Ciarán O’Reilly

On the stage monitor in my dressing room, I hear the dulcet tones of Gabriel Byrne as he tries to seduce his Yankee visitor:

I am a poor fool, Madame. I would be both wiser and happier if I could reconcile myself to being the proprietor of a tawdry tavern, if I could abjure pride, and forget the past. Today of all days it is hard to forget, for it is the anniversary of the battle of Talavera. The most memorable day of my life, Madame. It was on that glorious field…

And on he goes. I pick up The Emperor Jones. Again O’Neill gives us a man at the peak of his powers: an escaped convict risen to the relative greatness of a brutal dictator on a Caribbean island.

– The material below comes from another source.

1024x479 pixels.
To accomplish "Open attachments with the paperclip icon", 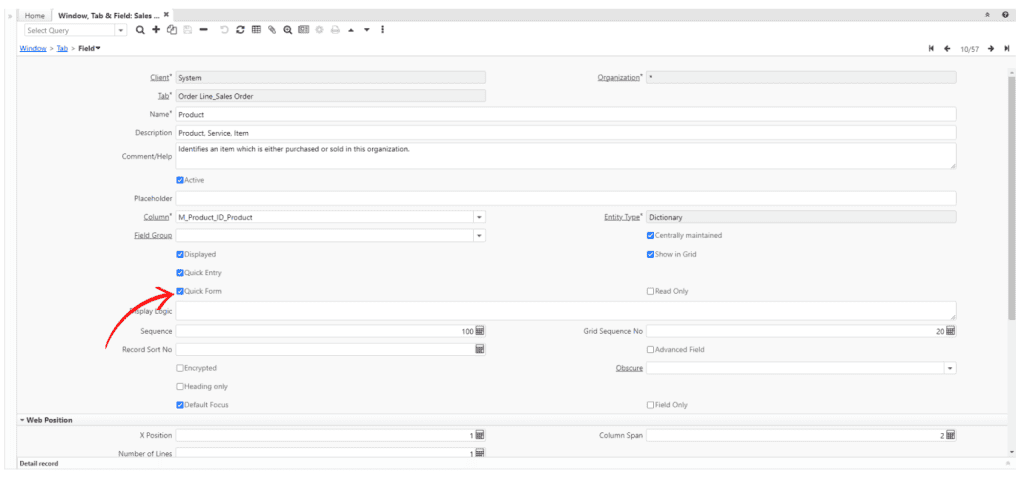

John Douglas Thompson in The Emperor Jones

John Douglas Thompson in The Emperor Jones—Photo by Carol Rosegg

Ain’t I de Emperor? De laws don’t go for him. You heah what I tells you, Smithers. Dere’s little stealin’ like you does, and dere’s big stealin’ like I does. For de little stealin’ dey gits you in jail soon or late. For de big stealin’ dey makes you Emperor and puts you in de Hall o’ Fame when you croaks

But he too was about to set out on his march towards primal truth. He too is forced to confront his demons. And what Demons!!! O’Neill etches his journey through the thick overgrowth of sins—those of his own making and those against his ancestors. The sins that begat the sins. It’s all there. In seventy succinct minutes, he gives us two hundred years of human madness. From despotic arrogance to humble contrition fueled by fear, superstitions, and the notion that we carry within us not only the sins of our past, but the injustices of our race. Once again, the Everyman of Every Age.

What—what is I doin? What is—dis place? Seems like—seems like I know dat tree—an’ dem stones—an’ de river. I remember—seems like I been heah befo’. Oh, Gorry, I’se skeered in dis place! I’se skeered! Oh, Lawd, pertect dis sinner!

In one hundred years from now, if we still have a planet and if there is still a live stage to strut and fret, I believe Yank and Jones will still be riveting audiences in their seats. Like the drama of the Greeks, O’Neill will have the relevance of tomorrow.